- **AVAILABLE DATA**:
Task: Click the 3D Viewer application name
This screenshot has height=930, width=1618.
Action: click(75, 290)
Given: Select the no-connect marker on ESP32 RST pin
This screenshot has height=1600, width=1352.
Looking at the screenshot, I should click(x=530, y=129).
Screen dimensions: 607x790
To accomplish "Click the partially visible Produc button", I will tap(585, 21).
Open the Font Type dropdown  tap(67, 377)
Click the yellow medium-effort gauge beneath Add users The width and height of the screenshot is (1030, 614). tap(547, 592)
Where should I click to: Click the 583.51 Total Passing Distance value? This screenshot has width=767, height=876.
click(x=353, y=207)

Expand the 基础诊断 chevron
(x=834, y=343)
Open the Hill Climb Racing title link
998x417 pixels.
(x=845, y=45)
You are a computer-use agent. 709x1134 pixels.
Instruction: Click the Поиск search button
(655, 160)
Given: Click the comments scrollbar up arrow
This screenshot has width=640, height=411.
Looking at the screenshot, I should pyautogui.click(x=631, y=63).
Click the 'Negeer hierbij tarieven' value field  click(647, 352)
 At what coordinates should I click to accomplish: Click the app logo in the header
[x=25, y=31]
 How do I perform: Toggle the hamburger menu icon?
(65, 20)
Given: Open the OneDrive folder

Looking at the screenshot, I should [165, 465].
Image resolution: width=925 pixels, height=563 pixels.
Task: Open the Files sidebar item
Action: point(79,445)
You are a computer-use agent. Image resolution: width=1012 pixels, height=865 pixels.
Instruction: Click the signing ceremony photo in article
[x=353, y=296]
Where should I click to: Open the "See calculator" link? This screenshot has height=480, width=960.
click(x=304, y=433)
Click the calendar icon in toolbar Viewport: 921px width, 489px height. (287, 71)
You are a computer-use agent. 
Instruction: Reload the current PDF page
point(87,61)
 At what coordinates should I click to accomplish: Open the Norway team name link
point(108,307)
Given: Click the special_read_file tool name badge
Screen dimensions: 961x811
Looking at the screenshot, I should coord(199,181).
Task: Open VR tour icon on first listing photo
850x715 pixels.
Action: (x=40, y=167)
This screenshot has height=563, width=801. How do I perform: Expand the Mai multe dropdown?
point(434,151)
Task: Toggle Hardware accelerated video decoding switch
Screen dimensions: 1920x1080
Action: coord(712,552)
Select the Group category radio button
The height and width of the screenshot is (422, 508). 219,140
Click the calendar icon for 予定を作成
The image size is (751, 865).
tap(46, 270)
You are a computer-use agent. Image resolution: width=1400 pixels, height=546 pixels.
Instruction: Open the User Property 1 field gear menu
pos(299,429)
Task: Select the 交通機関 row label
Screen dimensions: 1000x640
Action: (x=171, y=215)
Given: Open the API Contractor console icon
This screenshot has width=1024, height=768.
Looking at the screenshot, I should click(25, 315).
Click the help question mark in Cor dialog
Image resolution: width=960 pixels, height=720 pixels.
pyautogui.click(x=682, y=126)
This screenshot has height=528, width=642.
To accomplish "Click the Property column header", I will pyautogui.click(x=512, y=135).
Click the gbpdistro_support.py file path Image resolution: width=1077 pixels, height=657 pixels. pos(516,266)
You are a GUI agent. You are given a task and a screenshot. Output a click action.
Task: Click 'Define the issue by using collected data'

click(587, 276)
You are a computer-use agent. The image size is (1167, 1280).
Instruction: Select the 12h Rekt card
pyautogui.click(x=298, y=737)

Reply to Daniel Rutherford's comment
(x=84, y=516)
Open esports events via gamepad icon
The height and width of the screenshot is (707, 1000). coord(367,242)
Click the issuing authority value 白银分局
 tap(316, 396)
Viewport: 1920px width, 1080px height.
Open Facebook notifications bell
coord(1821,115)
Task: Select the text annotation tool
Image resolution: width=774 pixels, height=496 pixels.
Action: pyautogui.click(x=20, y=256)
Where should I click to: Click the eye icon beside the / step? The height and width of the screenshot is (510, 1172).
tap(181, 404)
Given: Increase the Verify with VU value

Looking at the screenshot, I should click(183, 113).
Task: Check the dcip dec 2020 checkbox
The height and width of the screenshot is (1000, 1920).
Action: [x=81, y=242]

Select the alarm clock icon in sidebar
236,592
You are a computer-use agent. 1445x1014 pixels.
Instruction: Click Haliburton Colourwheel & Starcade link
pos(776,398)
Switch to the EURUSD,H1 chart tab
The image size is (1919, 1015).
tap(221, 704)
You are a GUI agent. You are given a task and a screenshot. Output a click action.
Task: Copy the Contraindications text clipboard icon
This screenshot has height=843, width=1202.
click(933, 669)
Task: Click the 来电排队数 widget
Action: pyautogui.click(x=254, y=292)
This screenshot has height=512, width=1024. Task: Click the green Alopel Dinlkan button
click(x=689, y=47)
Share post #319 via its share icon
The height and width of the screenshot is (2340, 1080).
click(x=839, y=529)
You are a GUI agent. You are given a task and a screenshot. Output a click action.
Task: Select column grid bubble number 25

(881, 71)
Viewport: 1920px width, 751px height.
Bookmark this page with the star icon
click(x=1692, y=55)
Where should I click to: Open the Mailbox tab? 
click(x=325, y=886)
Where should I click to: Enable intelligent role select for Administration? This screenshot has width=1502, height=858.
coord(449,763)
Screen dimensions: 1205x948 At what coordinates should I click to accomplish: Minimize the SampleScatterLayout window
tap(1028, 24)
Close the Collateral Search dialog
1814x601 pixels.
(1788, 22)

- **WHAT YOU WILL DO**:
The answer must consist of every line from the records above that holds "text".

- **WRITTEN REPLY**:
Task: Select the text annotation tool
Task: Copy the Contraindications text clipboard icon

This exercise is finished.